Пейсах

Стас Гольдман
Живу я в Израиле четверть века.  И в этой маленькой стране, то ли любимой всеми, то ли ненавидимой ими же, такое количество миров, что куда там.  Ты о них забываешь, но их есть.  Как есть и темперамента восточного. Такого, что маца хрустит.  И крошки кругом.  И все же. За тонкой нашей сучностью мы часто не находим цымиса в постижении один до другого и ходим себе. Но иногда, попадая, например, в какое-то закрытое пространство, тебя ждут такие персонажи, что ты, невзначай, нажимаешь на кнопичку, и – опля! – начинается действо.
 
   Так вот.  Пейсах, через й,  застал врасплох. Так как не успел купить того и даже сего.  Война идет, день сменяет ночь. Жара, пыль. Не жара, но все равно пыль.  Кто-то умирает.  А желание поесть остается. Да и от Пейсаха никуда не деться. Как и от той мацы, что хрустит и крошки с нее везде.  И пошел я до русского магазина.  Так у нас называют магазины, где продается все некошерное и значит вкусное и просроченное. И спрятан этот мир не так чтобы старательно. Хотя наполняют его гномы, эльфы, Сары Наумовны да Гриши, как правило, без отчеств.  В чем и убедился.   

   Если честно, то в магазины я не ходок.  Пойти в магазин, наполненный евреями, скажу вам, немного испытание.  А переступить порог русского магазина, наполненного евреями, так вовсе окунуться в далекое прошлое, ибо я немолод и прошлое с каждым днем становится все более далеким, и тянет как та аденома простаты, что делает позывы. И еще. Необычное ощущение, что ты в тут фраер совсем не козырный. Хотя себя, как минимум, в короли записал. Даже взять вот стоянку около магазина. С объявлением на таком русском, что моя первая учительница повесилась бы сразу на надежной резинке советских рейтузов. И предупреждение. Чисто конкретное. О возможности покинуть этот клочок в течение двух часов. И тогда ворота откроются, гласит. А если нет.

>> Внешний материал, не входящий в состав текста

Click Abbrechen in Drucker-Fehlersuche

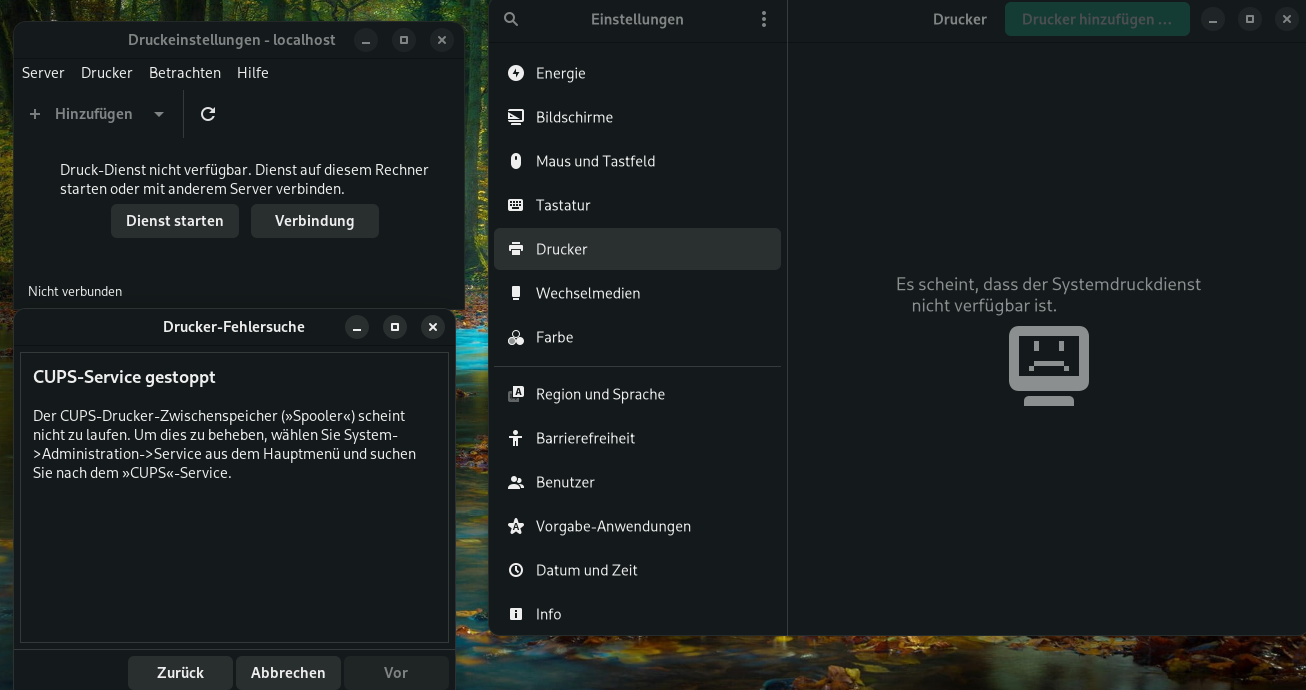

И ниже неразборчиво.  Поймите, что русский мир суров. И евреи, играя в русских, суровее льда якутского Тикси, за который не буду в сейчас. И, устанавливая хронометр, подумал, раз бежали и из Варшавского гетто, то смогу и я.  И стрелки сдвинулись. 

   А передо мной список. Недлинный, прямо скажем, скромный.  И там, например, за мясо.  И я, по снегу, идущему сверху, пошел ничтоже сумняшеся.  И спросил за свинину. Пейсах, а тут такой вопрос. Пока слова еще  срывались с моих уст - появился  поросенок Пеппе. -  А за что ты меня, - поросёнок глядел в упор. И я подумал, что если не куплю свинину, то, скорее всего, спрос упадет, и Пеппе беззаботно пробежит, подмигивая и сбивая розовой попой своей росу с трав всяких разных. Русские люди за прилавком, по имени Абрам и почти Абрам, с большими ножами в натруженных руках, молчали.  Умеющие в отличие обращаться с этими самыми острыми сталями. И подумалось, что скорее всего не мой этот день.  Потому что нож свистел об нож и очень даже быстро.  -  Как вы и что вы за это все думаете, - быстрее, чем того следовало,  спросил, желая подружиться, сразу, пока не началось.   -  Вашими молитвами, хорошо, - ответили Абрам и почти Абрам. А я скоропостижно парировал, что не молюсь, ибо желал еще минуту назад бок Пеппе или ногу Пеппе. А они заметили, что мне желательно помолиться.  -  А почему мне желательно помолиться, - всполошился я.  Вставляя,  не надо ли?,  а надо ли? Ой вей, ой вей. Они мне ответили, что этого достаточно и молитва принята. Даже в таком полудраматическом виде. Потом они мне показали на пустую витрину, потом на часы.  И заметили, уставая за навязанный мной до них текст,  что рано мы пришли.  То есть я.  И, вообще, - сказали они.  И предложили ждать. Именно два часа. Те два часа, когда гетто неумолимо заглотит меня, как так голодная щука.  Так я ретировался.  Не поворачивая до них то, что зовется спиною.   И пошел искать, например, креветки.   И Пеппе хрюкнул.  Как и я бы на его месте. И мы договорились разойтись до следующего Пейсаха. И Пеппе перекрестился своим дьявольским копытцем по всем законам христианства.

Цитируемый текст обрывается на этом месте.